Melissa Mendes has a gift for writing comics about the lives of children and their families that have a powerful but restrained emotional resonance without relying on sentimentality. In Lou, her second book, Mendes expands her narrative range from a single character like in her first book, Freddy Stories, to a wider array of children and adults. She has a remarkable knack for getting into the heads of each of their characters and considering what their day-to-day lives and mindsets are, and how living with other people can be an incredibly frustrating experience. The titular Lou is a tomboy who is obsessed with animals, looks up to her metalhead older brother Eddie and has a love-hate relationship with her younger brother John. Initially, the plot seems to revolve around the simple notion of how the three will survive a summer together without getting on each other's nerves too much, but Mendes introduces some real danger as a way of testing the family's strengths and weaknesses.
Structurally, what's interesting about the book is that instead of one central plot, every member of the family has a whirling set of emotions and activities that sometimes affect the others. Lou is desperate for a puppy, and when her mom Annie vetoes the idea, Lou reacts histrionically, even refusing to speak to her mother. Lou asserts her independence by playing in an abandoned movie theater with her friends, one of whom has a crush on her. John is tired of being low man in the pecking order and wants to assert his agency--which he does by running away from his house. Eddie is well aware that his pizza parlor boss Joey is in trouble with some criminals, but he steps up as a responsible person and takes over the business after Joey disappears. Annie feels increasingly worn down by her kids' incessant squabbling as well as the fact that the family is barely scraping by. She feels betrayed by her husband Eddie when he goes ahead and gets the puppy anyway. Eddie is simply trying to make everyone happy, a mostly impossible task, but he does his best and even has some successes. All of these plotlines are equally important, and they converge at the end when the kids and Joey wind up in the abandoned theater, with Joey thinking about holding them hostage.The minicomic translated well to book size, adding greater clarity without sacrificing the surprisingly fast pace of the story. My favorite aspect of Mendes' character design is how she draws hair: Annie's messy curls, Eddie Sr.'s beard, Eddie Jr.'s long, stringy hair, John's shock of blonde and Lou's short, straight cut. Without exaggerating the line too much, Mendes created an instant and expressive manner to identify her characters, allowing her the opportunity to provide nuance in the form of expressive eyes and body language.

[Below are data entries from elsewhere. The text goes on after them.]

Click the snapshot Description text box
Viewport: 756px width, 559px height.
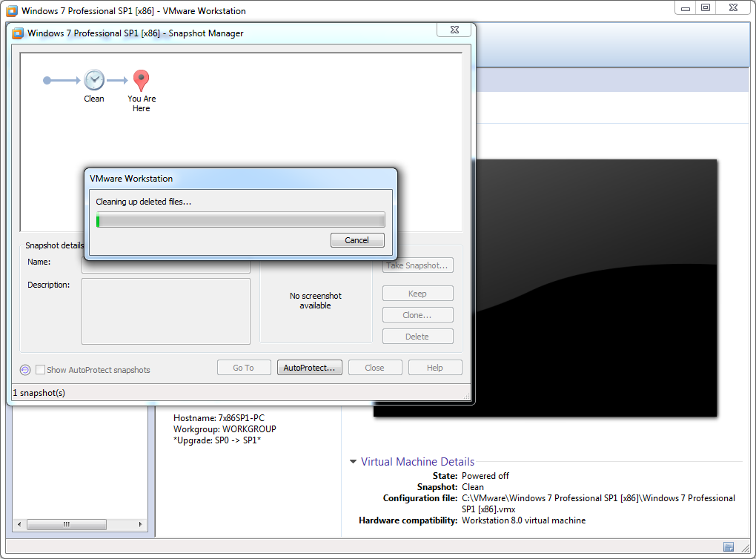coord(166,311)
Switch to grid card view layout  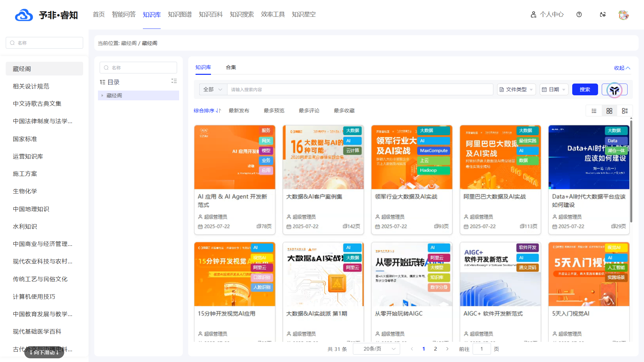click(609, 111)
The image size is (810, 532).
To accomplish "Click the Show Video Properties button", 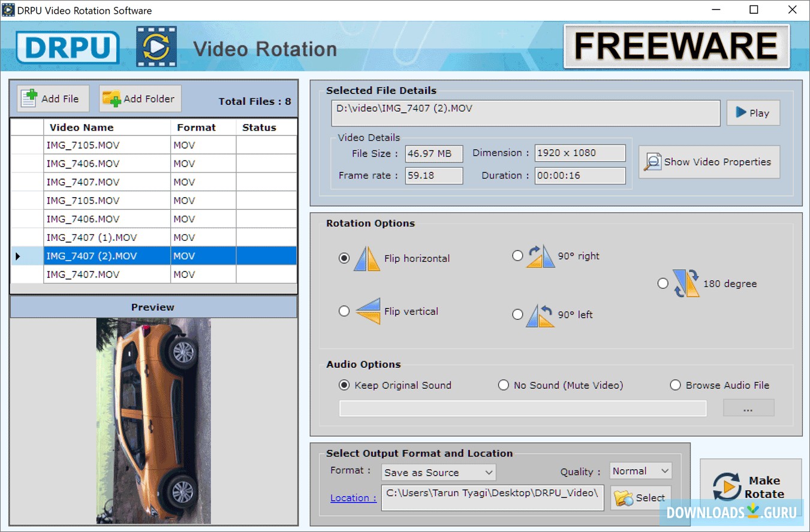I will point(709,162).
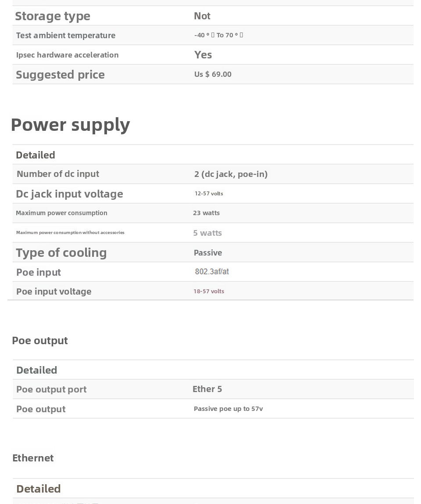The image size is (421, 504).
Task: Select the Test ambient temperature label
Action: (66, 36)
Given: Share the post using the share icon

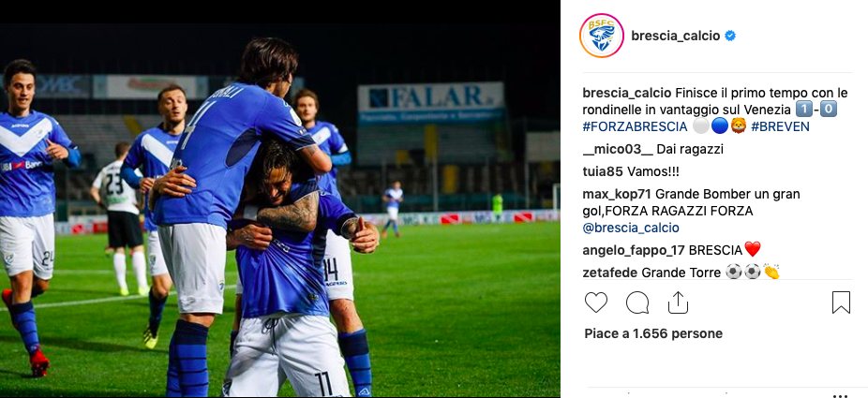Looking at the screenshot, I should (x=678, y=302).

The one problem with the book is that as easy and natural as it is for Mendes to tell stories about a family and have it feel authentic and warm, it's clear that her lack of experience writing the action part of the book made it feel a bit clumsy and jarringly melodramatic. Fortunately, the other 95% of the book is spot-on, beautiful and ambitious. The way she showed the family fraying and then coming back together was well-done, as each member of the family put aside self-recrimination to focus on the task at hand. Having the pet as the stand-in who got harmed felt unnecessary, even if the ending was ultimately a happy one. It wouldn't have cheapened the tension one bit to have had the situation resolve itself without violence, nor did the pet dog need this to make himself valuable to the family. He was already an important part of the family. Still, it was interesting to see Mendes push herself as a creator in that regard, and one can see how she's reaping the benefits of that in her current series, The Weight. As good as Mendes is now, I sense that her best is ahead of her.